A new business graduate has been given the task of determining the best production quantity for a new product that will be produced on a new...

The Economic Order Quantity (EOQ) is the optimal solution for how much product to order, assuming that you are buying from a vendor and all orders will be filled completely and immediately. For producing a product, the optimal solution would actually be the Economic Production Quantity (EPQ), but in this case we couldn't determine that because we didn't know the production rate.

For an order/setup cost of K, a demand rate of D, a holding cost of F, and a production rate of P, these are the equations for each quantity:

EOQ = sqrt(2DK/F)

EPQ = sqrt(2DK/(F(1-D/P))

Thus, the two quantities differ only by a ratio of 1/sqrt(1-D/P). We are given that the demand rate is 80% of the production rate, so D/P = 0.8, and 1/sqrt(1-D/P) = 2.24.

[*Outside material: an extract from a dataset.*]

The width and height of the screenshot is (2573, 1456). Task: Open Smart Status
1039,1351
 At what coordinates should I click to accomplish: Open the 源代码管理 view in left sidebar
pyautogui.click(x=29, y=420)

Therefore, we are not holding enough of the product, by a factor of 2.24. In other words, we are only holding 44.7% of the quantity we should be. This is because the production rate is only slightly faster than the demand rate, so we can barely keep up with demand if we don't hold onto inventory and thus end up incurring a lot of per-run costs by doing so many different production runs.

The sensitivity analysis formula says that the ratio in average cost between the actual production and the optimal production is, for actual quantity Q and optimal quantity Q*, the average of their ratios:

AC(Q)/AC(Q*) = 1/2 * (Q/Q* + Q*/Q)

Since Q/Q* = 2.24 and Q*/Q = 0.447, we just substitute in:

AC(Q)/AC(Q*) = 1/2 (2.24 + 0.447) = 1.3435

So, we are paying 34% more than we should be.

Still, I think the consultant can make a good case that the EOQ was a reasonable choice; it would be the best choice if production rate is much higher than demand rate, and even in this particular case it was not wildly wrong. The employer, on the other hand, might argue that they should have made some ballpark assumption for the production rate and gone with that, say assume that D/P = 0.5; because effectively using the EOQ assumes D/P = 0, which is obviously not realistic.